__Vorliegende Daten__
....
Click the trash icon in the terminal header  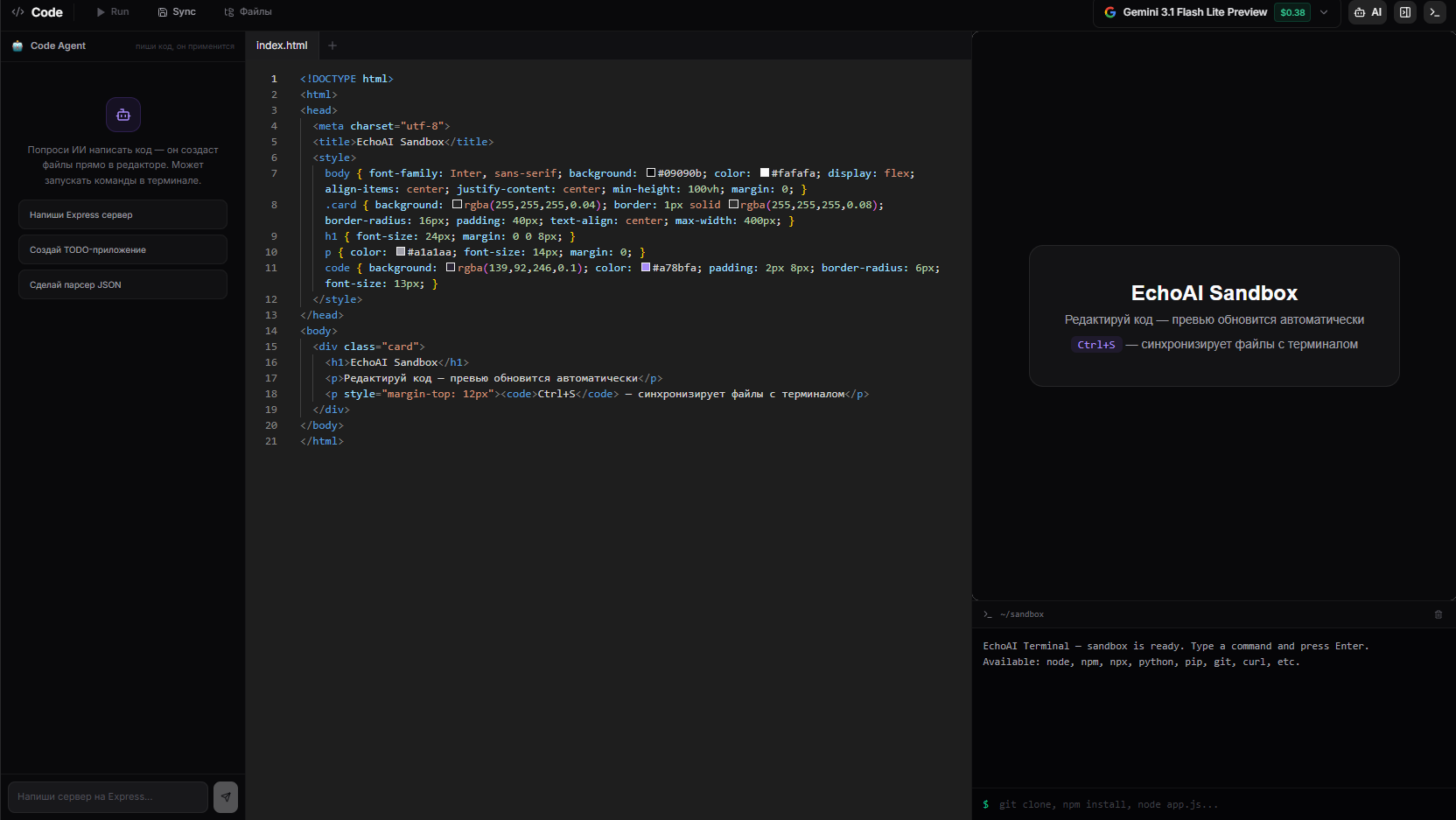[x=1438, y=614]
....
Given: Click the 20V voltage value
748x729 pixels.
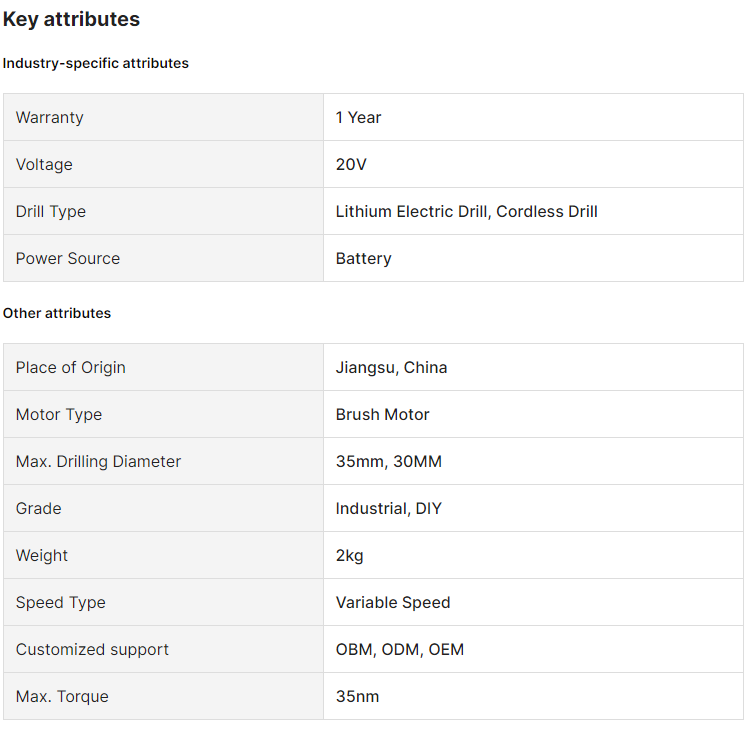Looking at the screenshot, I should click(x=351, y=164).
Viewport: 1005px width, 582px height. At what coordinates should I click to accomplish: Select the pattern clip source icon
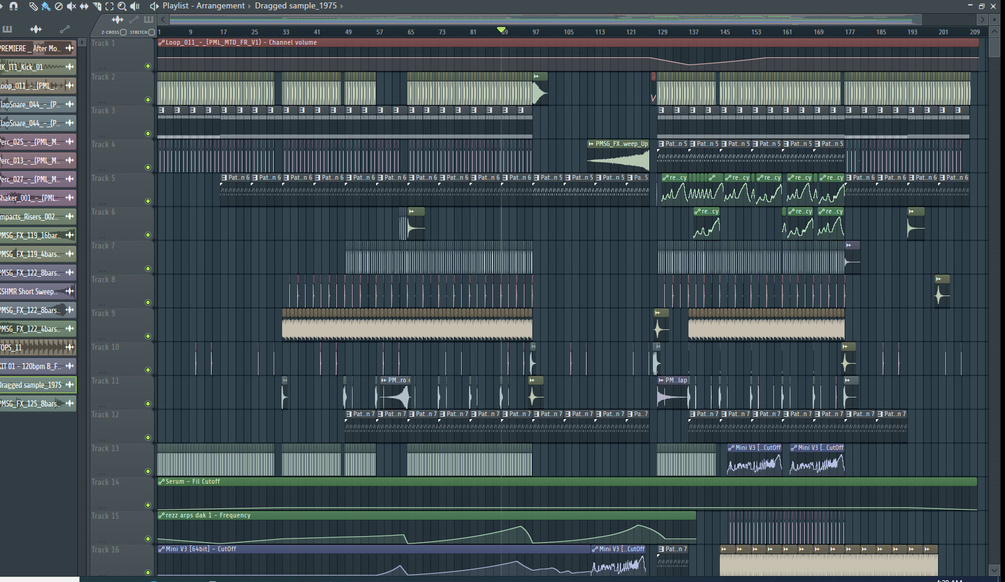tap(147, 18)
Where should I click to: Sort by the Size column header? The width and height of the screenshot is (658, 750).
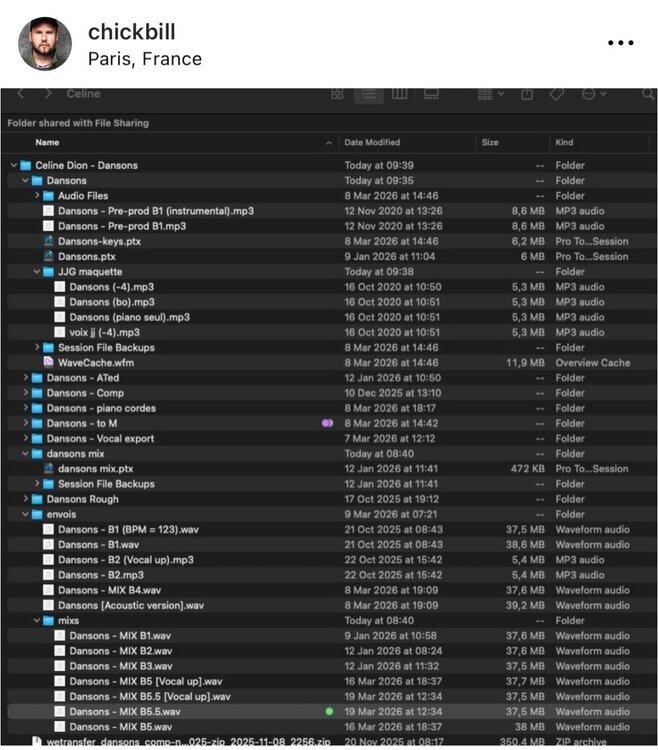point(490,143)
....
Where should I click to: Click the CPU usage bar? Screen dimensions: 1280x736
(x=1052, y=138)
....
__Aufgabe__
Zieh die Zeilen heraus, die mit der Zeile mit „Given: Click the 20V voltage value“ anfangen und bis einschließlich der Zeile mit „point(490,143)“ gehen, und gib sie Wort für Wort wieder. Lass die Bilder dabei weg.

__Antwort zur Aufgabe__
Given: Click the 20V voltage value
748x729 pixels.
Looking at the screenshot, I should click(x=351, y=164).
Viewport: 1005px width, 582px height. At what coordinates should I click to accomplish: Select the pattern clip source icon
tap(147, 18)
Where should I click to: Sort by the Size column header? The width and height of the screenshot is (658, 750).
point(490,143)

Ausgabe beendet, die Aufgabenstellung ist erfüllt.